** Begin GIVEN TEXT **
Spider Haus Movies is an interactive algorithmic video work allowing a spider to control a film about spiders.
When the living spider is still and not moving on the web (which is what they mostly do), the projector plays a film about spiders. The film is a view through a magnifying lens, with video footage of spiders in my garden.
It is mixed and cut with videos of spiders watching over their young, spiders capturing and eating prey and architecting webs.
Some films were selected from footage I located on Vimeo from other filmmakers who are also interested in the stunning beauty of spiders.

There is a web camera monitoring the spider’s movements. When the spider moves, the camera, interfaced with a computer, focuses on the living spider and projects that to the wall of the installation. Instead of the film about spiders, the new focus becomes the living spider, moving, eating, and capturing.
In this living installation, the spider and code monitoring the camera for movement also allow the spider to activate a miniature door to feed itself with flies housed in a round clear globe.
In this work, I wanted to amplify the spider walking on the web as I tried to make that delicate communication medium apparent to the viewers.
In researching how spiders communicate through web vibration to other spiders in mating and capturing their prey, I was stunned and saw footage of spiders communicating with signs or signals.

“Numerous animals use vibrations propagating through a substrate to communicate with conspecifics, predators, or prey. This mode of communication has reached extraordinary heights in insects and spiders, where it is highly sophisticated and remarkably diverse in function.” 1

While many animals use vibration, spiders are considered the arthropod masters of using vibration to communicate. Most species have sensitive mechanoreceptors in their cuticles-called slit sense organs, in which miniature grooves can deform in response to mechanical stimuli, such as strains imposed by the movement and vibrations of captured insects and potential mates.

By walking and moving on the web in this new work of art/science, the spider can also control feeding time.
** End GIVEN TEXT **
PROBLEM SET =
a - In the spider installation text, rewrite the passage that begins at the words "In this living" and stops after "round clear globe.", swapping "flies" for "crickets".
b - According to the spider installation text, why does the work amplify the spider walking on the web?
** Begin DATASET CONTENT **
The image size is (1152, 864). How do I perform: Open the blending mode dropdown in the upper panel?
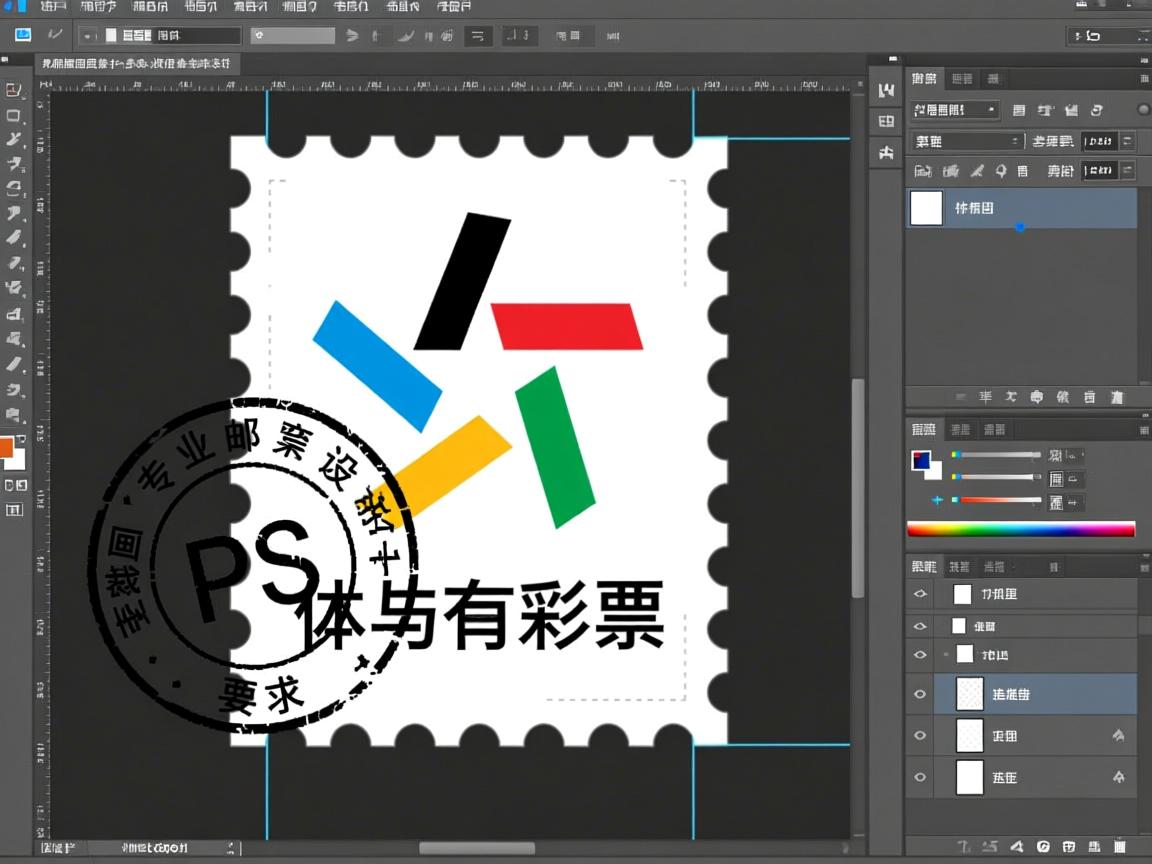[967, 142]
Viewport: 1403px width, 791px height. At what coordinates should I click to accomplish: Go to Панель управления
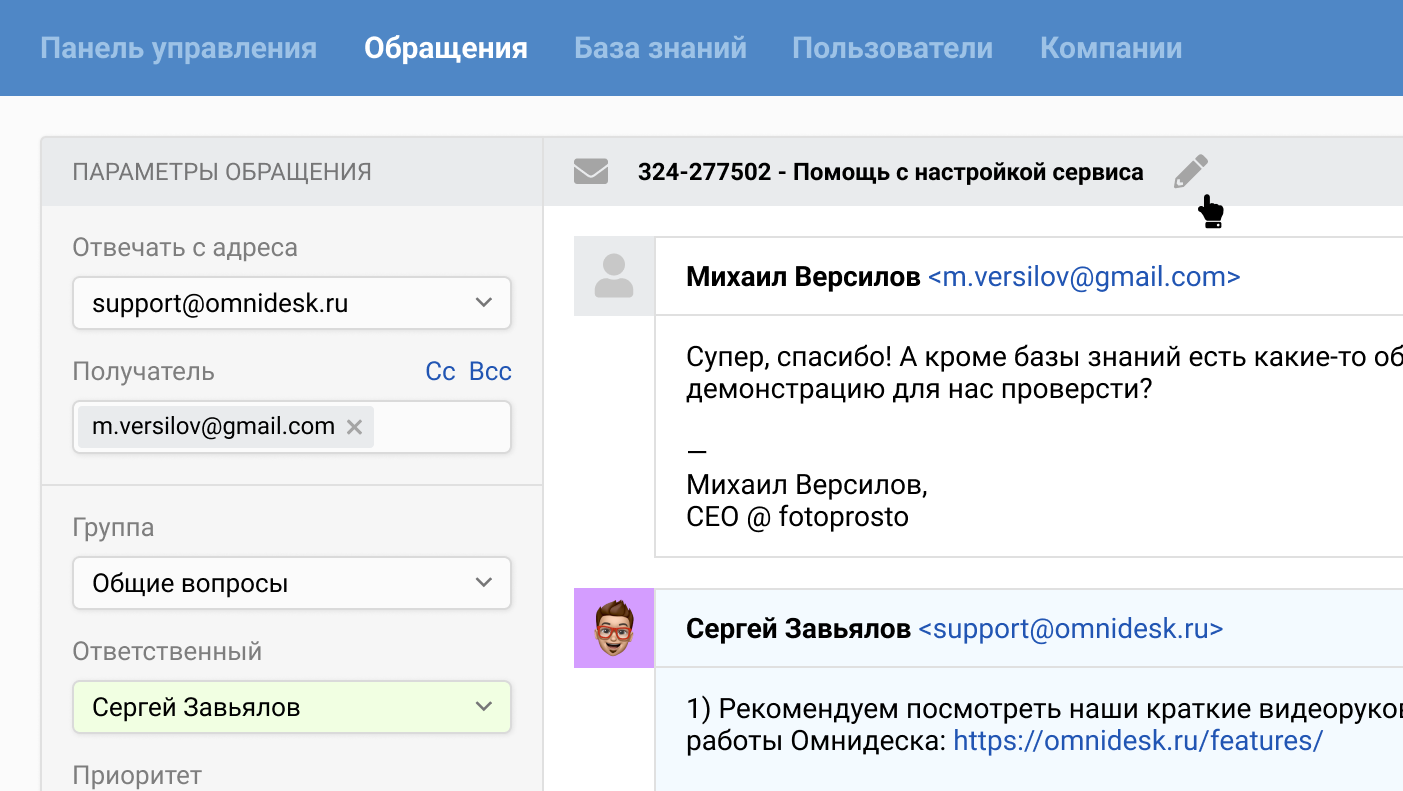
** End DATASET CONTENT **
RESPONSES IN ORDER =
a -
In this living installation, the spider and code monitoring the camera for movement also allow the spider to activate a miniature door to feed itself with crickets housed in a round clear globe.

b - The spider's walking on the web is amplified to make the web, a delicate communication medium, apparent to the viewers.